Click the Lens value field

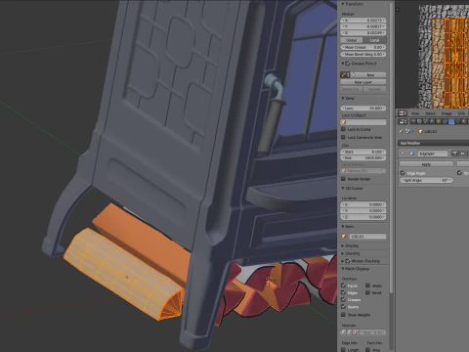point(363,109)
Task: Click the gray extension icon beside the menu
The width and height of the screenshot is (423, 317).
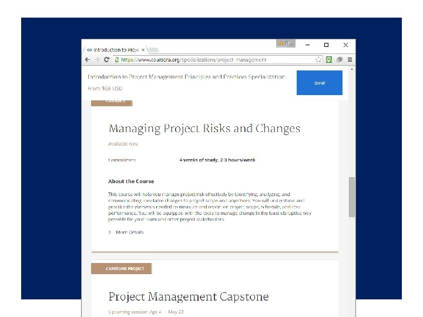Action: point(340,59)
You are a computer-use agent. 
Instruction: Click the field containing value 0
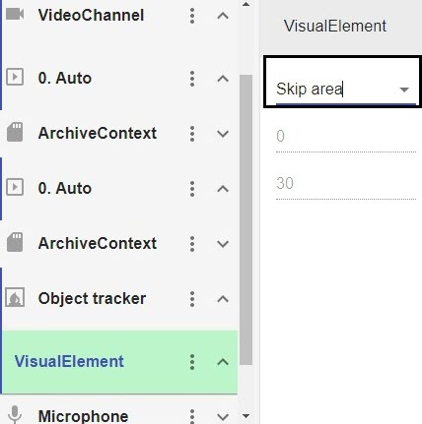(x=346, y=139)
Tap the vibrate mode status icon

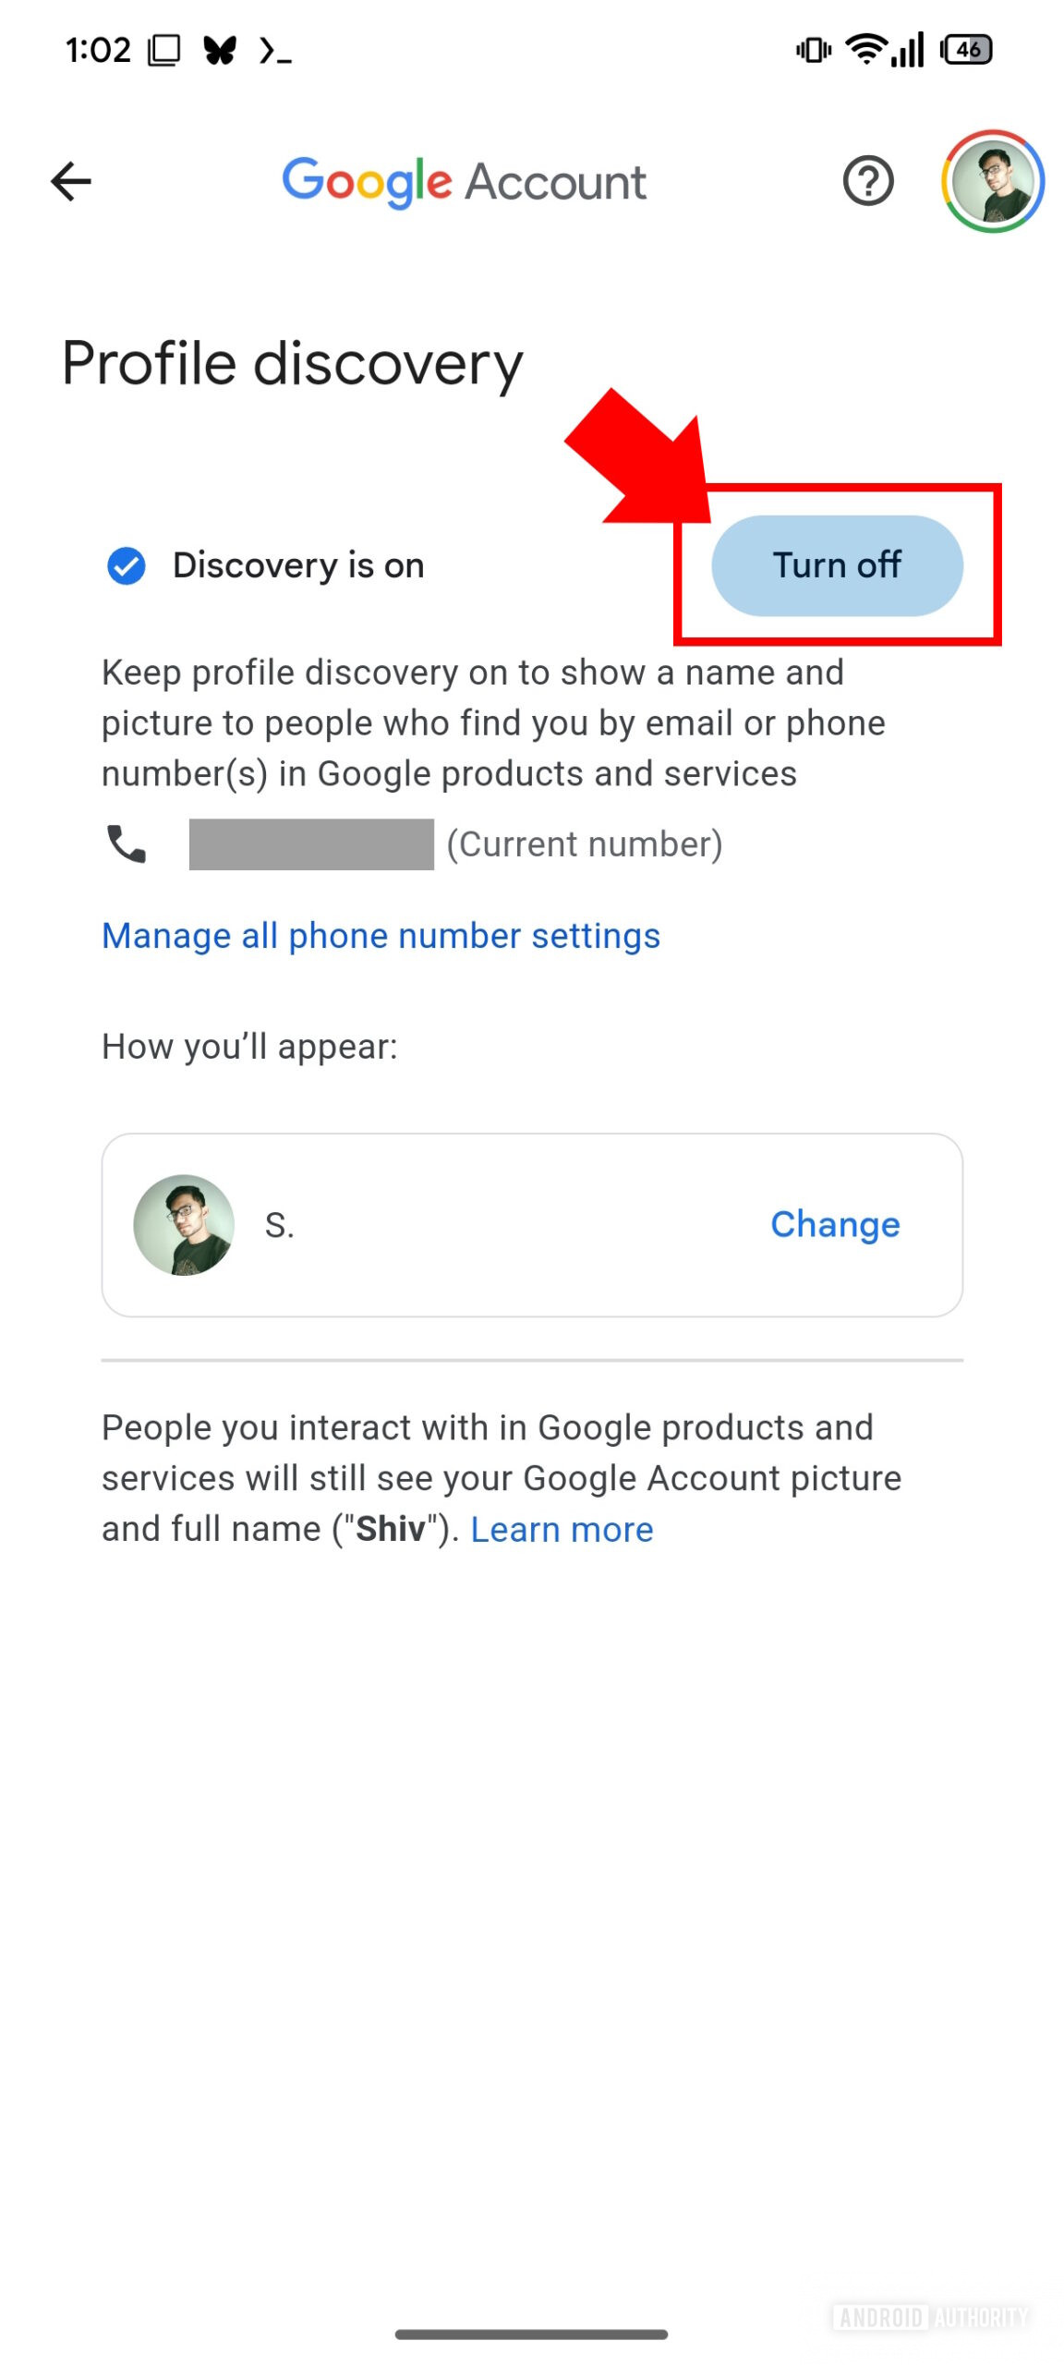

───

Your instructions: Line count for the string "icon": give the number of lines in the listing that hold it, with no other output.

Problem solution: 2